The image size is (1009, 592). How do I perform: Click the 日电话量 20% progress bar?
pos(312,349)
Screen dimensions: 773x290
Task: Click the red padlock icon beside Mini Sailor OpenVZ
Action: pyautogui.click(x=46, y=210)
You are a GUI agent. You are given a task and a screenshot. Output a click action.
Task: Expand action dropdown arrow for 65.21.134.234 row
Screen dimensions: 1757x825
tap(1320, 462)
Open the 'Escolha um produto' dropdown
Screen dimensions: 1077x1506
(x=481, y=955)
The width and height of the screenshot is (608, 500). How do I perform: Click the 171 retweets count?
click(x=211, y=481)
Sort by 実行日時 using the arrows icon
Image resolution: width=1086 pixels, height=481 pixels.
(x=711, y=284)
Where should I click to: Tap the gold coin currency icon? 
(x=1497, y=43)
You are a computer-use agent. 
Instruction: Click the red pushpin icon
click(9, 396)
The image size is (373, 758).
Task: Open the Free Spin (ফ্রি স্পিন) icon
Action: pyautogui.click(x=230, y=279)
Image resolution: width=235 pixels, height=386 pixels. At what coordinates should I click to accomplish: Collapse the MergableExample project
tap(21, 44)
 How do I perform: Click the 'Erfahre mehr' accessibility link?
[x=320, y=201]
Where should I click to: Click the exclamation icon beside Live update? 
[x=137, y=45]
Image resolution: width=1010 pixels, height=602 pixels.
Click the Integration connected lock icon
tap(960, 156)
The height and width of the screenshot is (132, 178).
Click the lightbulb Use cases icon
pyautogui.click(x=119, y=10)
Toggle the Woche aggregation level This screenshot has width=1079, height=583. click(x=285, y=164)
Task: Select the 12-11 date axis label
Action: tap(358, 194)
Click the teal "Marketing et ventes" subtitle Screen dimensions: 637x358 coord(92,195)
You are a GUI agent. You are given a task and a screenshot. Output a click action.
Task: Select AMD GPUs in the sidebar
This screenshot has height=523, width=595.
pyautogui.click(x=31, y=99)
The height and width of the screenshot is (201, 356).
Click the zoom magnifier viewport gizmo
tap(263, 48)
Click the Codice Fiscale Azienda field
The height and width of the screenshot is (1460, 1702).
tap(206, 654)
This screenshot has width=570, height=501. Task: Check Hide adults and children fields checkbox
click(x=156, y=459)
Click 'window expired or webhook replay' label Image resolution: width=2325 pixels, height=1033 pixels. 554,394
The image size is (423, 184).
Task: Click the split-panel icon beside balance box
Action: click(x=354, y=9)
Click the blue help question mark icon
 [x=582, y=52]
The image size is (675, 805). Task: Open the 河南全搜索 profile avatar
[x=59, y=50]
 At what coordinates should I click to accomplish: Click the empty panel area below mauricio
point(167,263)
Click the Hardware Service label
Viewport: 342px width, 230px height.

» **What is expected**
Your answer must be the lines above from the one containing "Click the Integration connected lock icon" to the one containing "The height and width of the screenshot is (201, 356).", both included, restated word for word.

» **Response below**
Click the Integration connected lock icon
tap(960, 156)
The height and width of the screenshot is (132, 178).
Click the lightbulb Use cases icon
pyautogui.click(x=119, y=10)
Toggle the Woche aggregation level This screenshot has width=1079, height=583. click(x=285, y=164)
Task: Select the 12-11 date axis label
Action: tap(358, 194)
Click the teal "Marketing et ventes" subtitle Screen dimensions: 637x358 coord(92,195)
You are a GUI agent. You are given a task and a screenshot. Output a click action.
Task: Select AMD GPUs in the sidebar
This screenshot has height=523, width=595.
pyautogui.click(x=31, y=99)
The height and width of the screenshot is (201, 356).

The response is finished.